Since March, to the dismay of law enforcement and many residents, many of the homeless have dispersed into smaller clusters around the Mission — often onto residential sidewalks.
“Imagine if this was in front of your door, or if your kids had to see this everyday,” said a Public Works employee who wished to remain anonymous. He related stories of cleanups in which he was exposed to feces, drug paraphernalia, and rodents.
Gordon, of Public Works, confirmed that the Mission has seen an increase in homeless camps since those on Division Street were dismantled, but added that the department has not changed its cleaning operation.
“Our hot spots crews are out every day cleaning encampment areas in the Mission, South of Market, and other impacted neighborhoods,” she said, adding that at least 100 people moved off the streets and into shelters following the camp’s removal.
Concerns over hygiene prompted the initial crackdown on the Division Street camp, when the city declared a public health hazard and gave homeless residents 72 hours to move or face arrest.
But the homeless on Shotwell Street said they keep their areas tidy.
“We know how to clean. And keep it clean. We are not trying to get sick out here,” said a man standing near an encampment on Shotwell street who gave his name as Maurice.
Maurice said that many of the homeless campers that he’s encountered know the law and try to abide by the rules.
“If it’s kept clean and neat they won’t bother you,” he said. “But if you’re just constantly collecting stuff it becomes an eyesore.”
In the Mission, tent clusters are often dismantled using the sit-lie law, which makes it illegal to camp on sidewalks during most hours. Police said they accompany Public Works crews to ensure the safety of city workers.

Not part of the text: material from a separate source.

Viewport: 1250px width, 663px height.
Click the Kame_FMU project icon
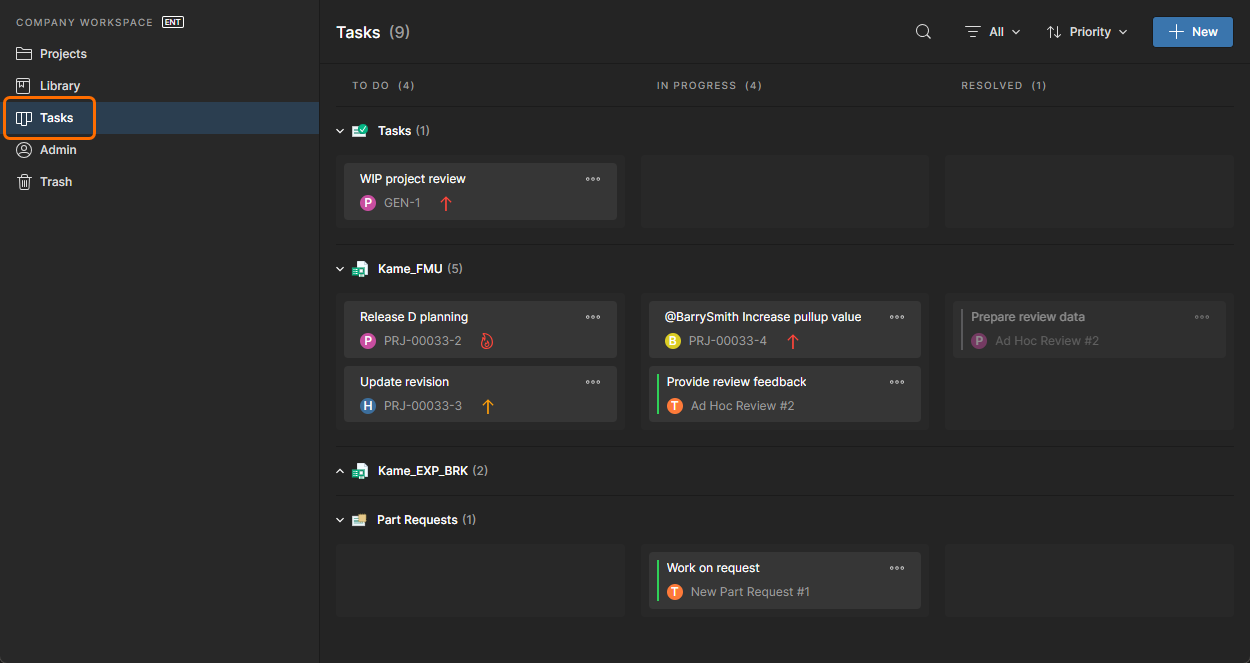click(360, 269)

“It’s not a crime to be homeless. But they can’t be on the sidewalk, that’s illegal,” said a sergeant with Mission Station.
The frequency of sweeps – from daily to weekly – varies depending on “the extent of the problem.” Sweeps have been routinely conducted in hotspot areas for the past two years, and notifying campers of cleanups beforehand is not a requirement on the part of Public Works, said Gordon.
But the homeless say that Public Works staff only displaces them from certain neighborhoods and leaves them more vulnerable than before by confiscating tents, food, and other essentials.
“For some people, this is all they have to live with,” said Maurice. “You have to constantly go through your things and downsize, and if you’re alone you have to have somebody watching your tent when you leave [because] if you’re not there when they come, they’ll take your stuff.”
Shelters Not a Good Fit for All
“I’m in shambles,” said Flowers, sitting on the ground where his tent had stood hours earlier. “My tent was not a hazard. My dog’s food was in there, you call that a hazard?”
Public Works employees on Shotwell Street said that they had placed a call to the Homeless Outreach Team to help Flowers find shelter for the night.
But Flowers was skeptical about being lodged in a shelter because of his dog.
“I’m not going to the shelter unless it’s a shelter that accepts me and my dog. He’s not a service dog,” said Flowers. “If he can come with me, that’s fine. But I want to be compensated for my things that were taken from me.”